What you will do: Return the full listing word for word, but drop every picture from it.
_ _ _ _
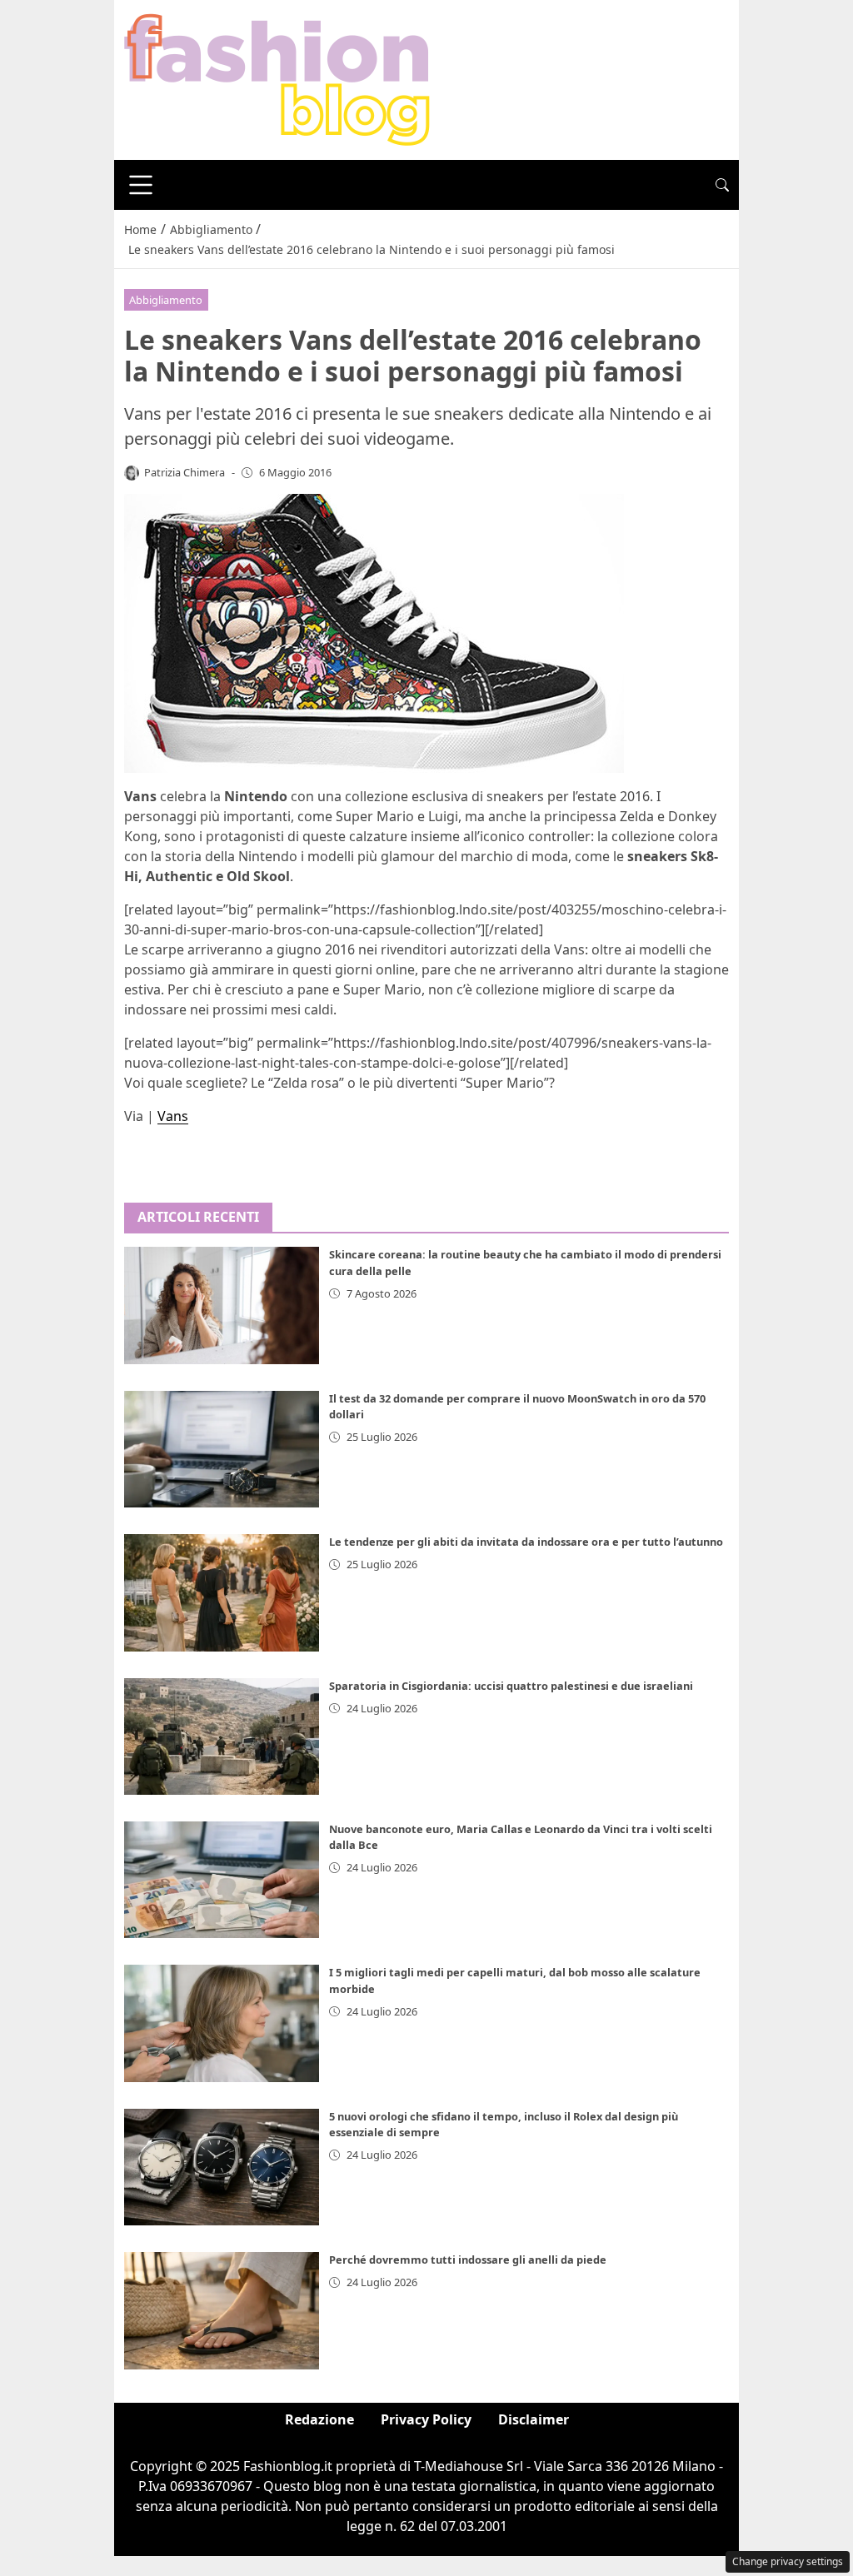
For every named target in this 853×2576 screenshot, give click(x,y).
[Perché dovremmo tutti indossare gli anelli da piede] (221, 2310)
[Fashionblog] (277, 78)
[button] (722, 185)
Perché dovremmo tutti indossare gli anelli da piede (467, 2259)
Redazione (319, 2419)
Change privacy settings (787, 2561)
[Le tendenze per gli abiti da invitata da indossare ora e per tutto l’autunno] (221, 1592)
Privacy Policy (426, 2419)
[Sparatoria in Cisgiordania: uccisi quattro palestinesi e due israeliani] (221, 1736)
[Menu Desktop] (140, 185)
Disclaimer (533, 2419)
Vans (172, 1116)
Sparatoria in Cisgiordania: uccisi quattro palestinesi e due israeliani (511, 1685)
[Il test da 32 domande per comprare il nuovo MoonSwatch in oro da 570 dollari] (221, 1449)
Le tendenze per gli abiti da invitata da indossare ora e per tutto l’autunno (526, 1541)
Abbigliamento (165, 299)
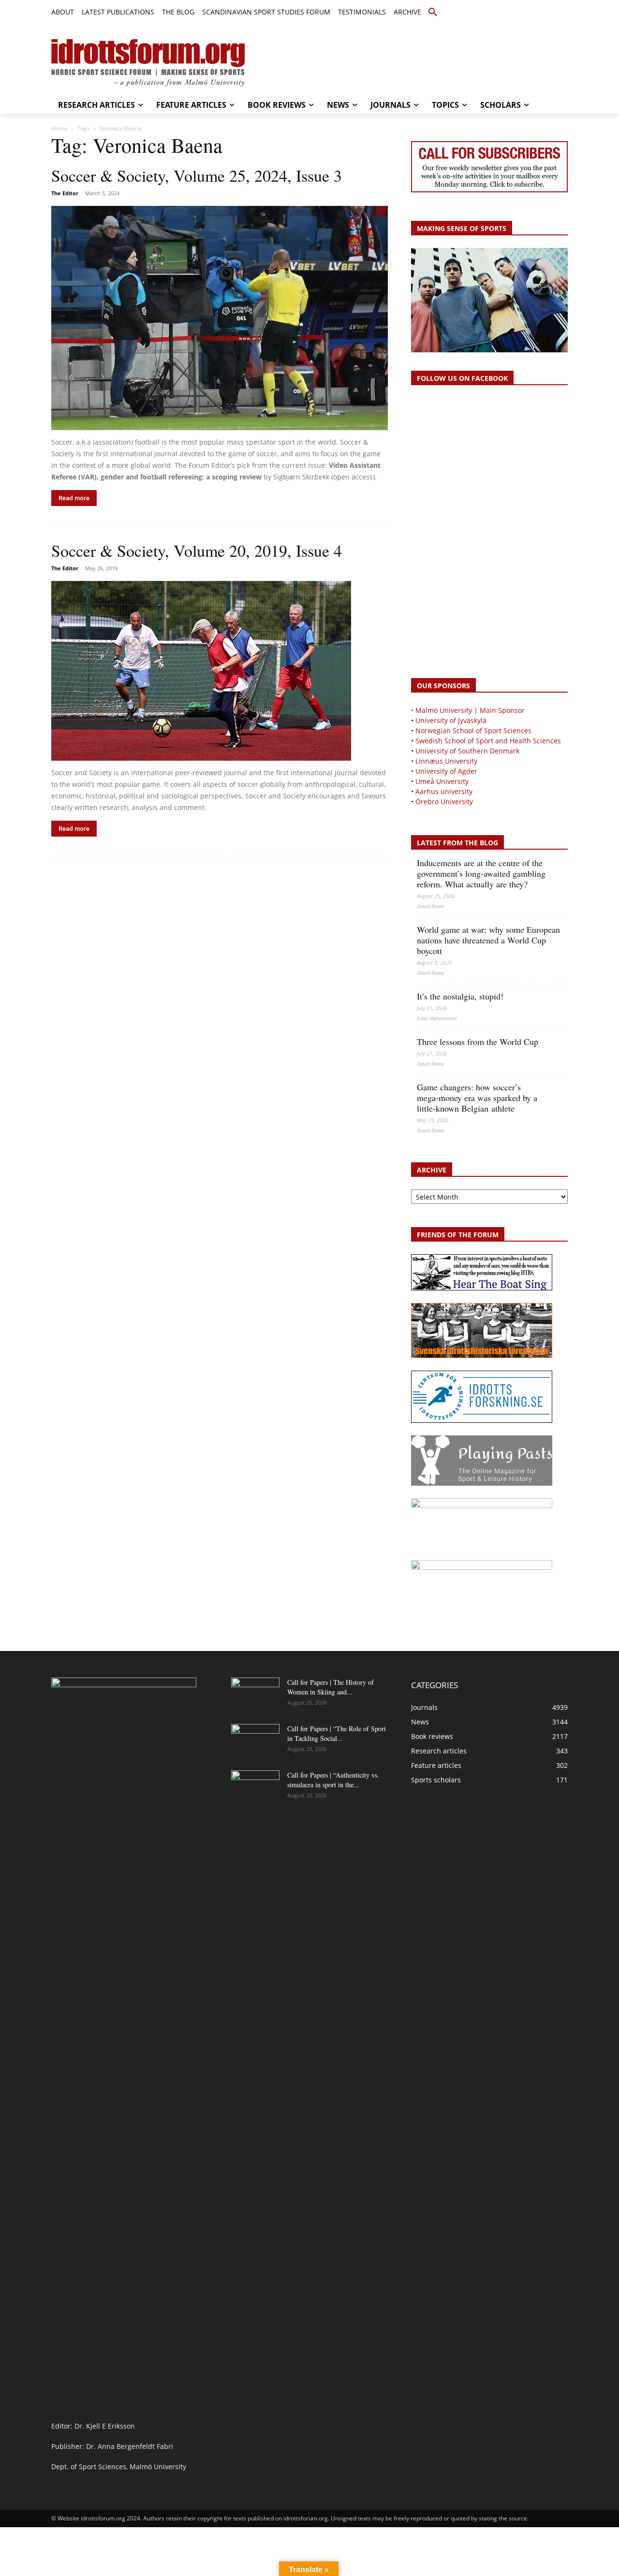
_ _ _ _
Answer for this exercise:
For every named target in this 853×2576 screenshot, give click(x,y).
[Perché dovremmo tutti indossare gli anelli da piede] (221, 2310)
[Fashionblog] (277, 78)
[button] (722, 185)
Perché dovremmo tutti indossare gli anelli da piede (467, 2259)
Redazione (319, 2419)
Change privacy settings (787, 2561)
[Le tendenze per gli abiti da invitata da indossare ora e per tutto l’autunno] (221, 1592)
Privacy Policy (426, 2419)
[Sparatoria in Cisgiordania: uccisi quattro palestinesi e due israeliani] (221, 1736)
[Menu Desktop] (140, 185)
Disclaimer (533, 2419)
Vans (172, 1116)
Sparatoria in Cisgiordania: uccisi quattro palestinesi e due israeliani (511, 1685)
[Il test da 32 domande per comprare il nuovo MoonSwatch in oro da 570 dollari] (221, 1449)
Le tendenze per gli abiti da invitata da indossare ora e per tutto l’autunno (526, 1541)
Abbigliamento (165, 299)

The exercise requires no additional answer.